(Pointing lines for text and elements)

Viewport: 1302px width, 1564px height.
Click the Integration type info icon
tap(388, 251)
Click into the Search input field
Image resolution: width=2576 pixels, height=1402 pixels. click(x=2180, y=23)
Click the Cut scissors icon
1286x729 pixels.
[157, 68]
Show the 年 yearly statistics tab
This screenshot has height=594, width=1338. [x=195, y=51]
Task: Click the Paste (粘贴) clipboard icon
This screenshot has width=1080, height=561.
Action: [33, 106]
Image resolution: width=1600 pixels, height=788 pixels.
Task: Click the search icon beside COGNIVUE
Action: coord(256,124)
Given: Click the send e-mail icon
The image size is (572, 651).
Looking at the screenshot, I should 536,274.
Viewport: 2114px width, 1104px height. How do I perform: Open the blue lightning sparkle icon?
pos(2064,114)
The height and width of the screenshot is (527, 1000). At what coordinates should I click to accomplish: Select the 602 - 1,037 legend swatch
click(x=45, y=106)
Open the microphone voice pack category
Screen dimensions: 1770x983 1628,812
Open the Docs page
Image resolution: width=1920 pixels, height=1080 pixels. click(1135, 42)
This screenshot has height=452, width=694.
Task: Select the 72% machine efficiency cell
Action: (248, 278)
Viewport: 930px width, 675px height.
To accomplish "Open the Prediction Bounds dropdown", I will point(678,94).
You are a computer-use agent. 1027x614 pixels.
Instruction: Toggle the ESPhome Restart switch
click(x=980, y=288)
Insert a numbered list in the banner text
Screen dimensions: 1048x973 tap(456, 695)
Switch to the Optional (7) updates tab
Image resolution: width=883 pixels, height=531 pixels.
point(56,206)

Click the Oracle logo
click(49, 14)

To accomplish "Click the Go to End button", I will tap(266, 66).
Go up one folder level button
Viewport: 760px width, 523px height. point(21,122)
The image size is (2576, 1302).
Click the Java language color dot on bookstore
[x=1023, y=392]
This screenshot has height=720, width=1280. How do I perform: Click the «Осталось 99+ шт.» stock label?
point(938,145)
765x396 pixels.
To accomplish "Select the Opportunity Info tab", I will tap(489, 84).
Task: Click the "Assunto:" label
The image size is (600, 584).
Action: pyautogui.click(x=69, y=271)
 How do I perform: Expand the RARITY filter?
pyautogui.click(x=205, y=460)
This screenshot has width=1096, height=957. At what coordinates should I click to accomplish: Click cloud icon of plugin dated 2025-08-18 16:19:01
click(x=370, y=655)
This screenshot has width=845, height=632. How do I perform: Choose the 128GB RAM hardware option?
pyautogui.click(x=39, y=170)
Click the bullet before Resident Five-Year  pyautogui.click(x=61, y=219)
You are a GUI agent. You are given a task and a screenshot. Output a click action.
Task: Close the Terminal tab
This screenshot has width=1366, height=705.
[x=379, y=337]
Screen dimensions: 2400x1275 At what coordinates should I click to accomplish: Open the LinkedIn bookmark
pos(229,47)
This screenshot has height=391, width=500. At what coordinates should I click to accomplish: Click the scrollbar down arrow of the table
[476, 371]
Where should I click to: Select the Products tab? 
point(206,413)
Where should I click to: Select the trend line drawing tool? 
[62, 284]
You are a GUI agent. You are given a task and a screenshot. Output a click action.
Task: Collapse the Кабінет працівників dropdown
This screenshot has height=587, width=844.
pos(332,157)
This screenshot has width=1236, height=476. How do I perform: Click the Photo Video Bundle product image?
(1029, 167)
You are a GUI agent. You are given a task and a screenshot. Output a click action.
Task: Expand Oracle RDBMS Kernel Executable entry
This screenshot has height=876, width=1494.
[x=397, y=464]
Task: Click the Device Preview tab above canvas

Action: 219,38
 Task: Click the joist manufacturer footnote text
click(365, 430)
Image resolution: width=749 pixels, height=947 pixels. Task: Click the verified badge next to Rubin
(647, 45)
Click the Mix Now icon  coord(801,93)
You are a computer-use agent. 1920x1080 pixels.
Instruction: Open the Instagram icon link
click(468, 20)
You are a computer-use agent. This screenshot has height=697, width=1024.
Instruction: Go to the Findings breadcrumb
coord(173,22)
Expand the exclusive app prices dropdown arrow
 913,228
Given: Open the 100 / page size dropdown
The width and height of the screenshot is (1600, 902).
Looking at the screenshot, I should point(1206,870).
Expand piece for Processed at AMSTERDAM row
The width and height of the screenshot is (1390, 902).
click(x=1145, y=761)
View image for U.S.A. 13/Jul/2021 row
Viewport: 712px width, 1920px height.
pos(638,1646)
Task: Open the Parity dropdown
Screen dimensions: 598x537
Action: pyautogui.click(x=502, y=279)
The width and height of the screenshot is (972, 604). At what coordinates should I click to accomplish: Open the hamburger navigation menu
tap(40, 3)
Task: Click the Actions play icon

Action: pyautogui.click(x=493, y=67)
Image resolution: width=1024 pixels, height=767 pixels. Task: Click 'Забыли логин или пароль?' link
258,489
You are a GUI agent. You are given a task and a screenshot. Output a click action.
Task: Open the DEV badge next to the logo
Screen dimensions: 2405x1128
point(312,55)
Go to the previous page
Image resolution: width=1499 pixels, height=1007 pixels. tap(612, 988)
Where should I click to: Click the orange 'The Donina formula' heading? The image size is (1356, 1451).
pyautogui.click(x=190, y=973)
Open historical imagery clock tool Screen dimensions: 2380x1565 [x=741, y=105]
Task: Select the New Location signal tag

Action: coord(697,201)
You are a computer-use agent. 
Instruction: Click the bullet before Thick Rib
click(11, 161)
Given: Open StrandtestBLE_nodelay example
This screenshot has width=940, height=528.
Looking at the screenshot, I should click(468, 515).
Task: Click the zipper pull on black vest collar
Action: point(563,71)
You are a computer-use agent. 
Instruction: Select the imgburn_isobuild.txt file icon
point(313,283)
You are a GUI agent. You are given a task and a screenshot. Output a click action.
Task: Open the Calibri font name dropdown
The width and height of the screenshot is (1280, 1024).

_Your instructions_: Please gather every line above that contains the string "size" and copy each one out in full. Case counts.

_Complete answer_:
The image size is (572, 651).
The image size is (2576, 1302).
The image size is (600, 584).
Given: Open the 100 / page size dropdown
Where should I click to: Click the orange 'The Donina formula' heading? The image size is (1356, 1451).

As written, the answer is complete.